Rancangan APBN 2026 mengusulkan alokasi dana pendidikan sebesar Rp757,8 triliun, diklaim sebagai yang terbesar sepanjang sejarah. Namun, besarnya anggaran ini justru memicu kekhawatiran. Sebagian besar dana tersebut dialokasikan untuk program Makan Bergizi Gratis (MBG), sementara kesejahteraan guru, terutama guru non-ASN, masih jauh dari harapan.
Presiden mengutarakan bahwa investasi pada pendidikan adalah kunci untuk menghasilkan sumber daya manusia unggul. Tetapi, realokasi anggaran yang signifikan untuk program MBG menimbulkan pertanyaan. Hampir setengah dari total anggaran, yakni Rp335 triliun, akan digunakan untuk program tersebut.
Di tengah pengumuman anggaran fantastis ini, pemerintah memberikan "kado" bagi guru, berupa insentif untuk guru non-ASN, subsidi upah untuk guru PAUD non-formal, dan beasiswa S1 bagi sejumlah guru. Namun, bantuan ini dinilai belum cukup untuk mengatasi masalah kesejahteraan guru yang telah lama mengakar.
Mila, seorang guru honorer PAUD di Jakarta Timur, merasakan betul ketidakpastian pendapatan. Gajinya yang hanya mengandalkan "saweran" orang tua, ditambah dana hibah dari Pemprov DKI, masih jauh dari kata layak. Ia terpaksa bekerja serabutan sebagai tukang masak untuk memenuhi kebutuhan sehari-hari.
"Harusnya yang adil," ujarnya, ketika mengetahui sebagian besar anggaran pendidikan dialihkan untuk MBG. Ia menyayangkan ketidakadilan ini, terutama jika dibandingkan dengan tunjangan fantastis yang diterima anggota DPR.
Alfian, seorang guru swasta non-ASN di Surabaya, menganggap alokasi anggaran untuk MBG sebagai "misorientasi". Menurutnya, dana sebesar itu seharusnya digunakan untuk menyelesaikan masalah fundamental pendidikan, seperti peningkatan gaji guru.
Jumlah guru non-ASN di Indonesia diperkirakan mencapai 1,5 juta jiwa. Dengan anggaran MBG sebesar Rp335 triliun, sebenarnya setiap guru bisa mendapatkan sekitar Rp7 juta per bulan. Jumlah ini tentu dapat meningkatkan kesejahteraan mereka secara signifikan.
Pemerintah mengklaim bahwa program MBG telah meningkatkan kehadiran dan prestasi siswa di sekolah. Namun, P2G (Perhimpunan Pendidikan dan Guru) menilai bahwa alokasi anggaran ini belum berdampak signifikan pada kesejahteraan guru non-ASN.

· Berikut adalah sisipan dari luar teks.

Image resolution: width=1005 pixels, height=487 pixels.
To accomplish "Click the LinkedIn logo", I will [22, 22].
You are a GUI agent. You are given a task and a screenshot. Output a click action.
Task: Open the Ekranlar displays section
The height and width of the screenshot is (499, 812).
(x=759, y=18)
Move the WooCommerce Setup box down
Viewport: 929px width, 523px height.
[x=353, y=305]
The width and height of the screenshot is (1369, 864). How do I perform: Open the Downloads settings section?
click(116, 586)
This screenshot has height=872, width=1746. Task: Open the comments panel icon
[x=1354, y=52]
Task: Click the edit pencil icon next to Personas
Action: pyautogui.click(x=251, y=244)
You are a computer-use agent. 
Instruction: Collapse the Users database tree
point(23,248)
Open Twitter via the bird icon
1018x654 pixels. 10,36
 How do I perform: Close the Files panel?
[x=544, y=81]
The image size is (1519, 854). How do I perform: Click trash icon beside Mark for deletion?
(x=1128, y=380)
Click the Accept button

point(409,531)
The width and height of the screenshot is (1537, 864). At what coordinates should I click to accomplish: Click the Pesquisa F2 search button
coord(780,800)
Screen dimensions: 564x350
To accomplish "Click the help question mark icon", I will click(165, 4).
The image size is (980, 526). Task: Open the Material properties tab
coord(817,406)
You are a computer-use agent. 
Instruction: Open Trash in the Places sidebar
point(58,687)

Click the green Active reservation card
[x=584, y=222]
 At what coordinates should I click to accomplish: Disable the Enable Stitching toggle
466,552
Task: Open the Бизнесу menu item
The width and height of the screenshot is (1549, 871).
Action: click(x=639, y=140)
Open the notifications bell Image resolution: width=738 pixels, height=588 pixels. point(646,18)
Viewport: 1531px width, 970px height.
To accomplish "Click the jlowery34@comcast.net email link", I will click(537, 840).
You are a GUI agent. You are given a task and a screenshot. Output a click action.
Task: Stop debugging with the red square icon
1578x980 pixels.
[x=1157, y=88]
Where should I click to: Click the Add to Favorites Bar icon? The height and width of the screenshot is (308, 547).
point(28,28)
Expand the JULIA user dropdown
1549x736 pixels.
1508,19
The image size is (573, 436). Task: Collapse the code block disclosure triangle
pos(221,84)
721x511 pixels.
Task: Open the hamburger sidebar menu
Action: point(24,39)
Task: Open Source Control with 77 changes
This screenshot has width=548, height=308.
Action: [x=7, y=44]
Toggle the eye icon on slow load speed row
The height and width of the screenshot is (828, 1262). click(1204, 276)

P2G mengidentifikasi sejumlah persoalan mendasar pendidikan yang perlu dibenahi, termasuk kesejahteraan guru, kualitas pembelajaran, dan fasilitas sekolah yang memadai. Mereka juga mengkritik program-program baru seperti Sekolah Rakyat dan SMA Unggul Garuda, yang dinilai tidak sesuai dengan amanat konstitusi.
JPPI (Jaringan Pemantau Pendidikan Indonesia) juga mendesak pemerintah untuk menghentikan alokasi anggaran pendidikan yang dinilai "ngawur". Mereka menekankan pentingnya fokus pada persoalan mendasar pendidikan yang lebih mendesak.
Walaupun ada "kado" HUT RI untuk guru, berupa insentif dan subsidi upah, nilainya justru berkurang dibandingkan tahun sebelumnya. Potongan pajak dan biaya administrasi bank juga mengurangi jumlah yang diterima guru.
Bagi Mila, bantuan subsidi upah sebesar Rp600.000 terasa sangat berarti. Namun, potongan-potongan yang ada membuatnya merasa kecewa. "Jangan dipotong-potong Rp600.000, kita kan enggak makan sendiri," keluhnya.
Alfian menilai bahwa bantuan insentif guru sarat dengan muatan politis. "Seakan-akan dibantu. Padahal hak dasarnya saja belum terpenuhi," tegasnya.
Anggaran pendidikan memang terbesar dalam sejarah, tetapi pertanyaan besar tetap menggantung: apakah anggaran ini benar-benar akan meningkatkan kualitas pendidikan dan kesejahteraan guru di Indonesia?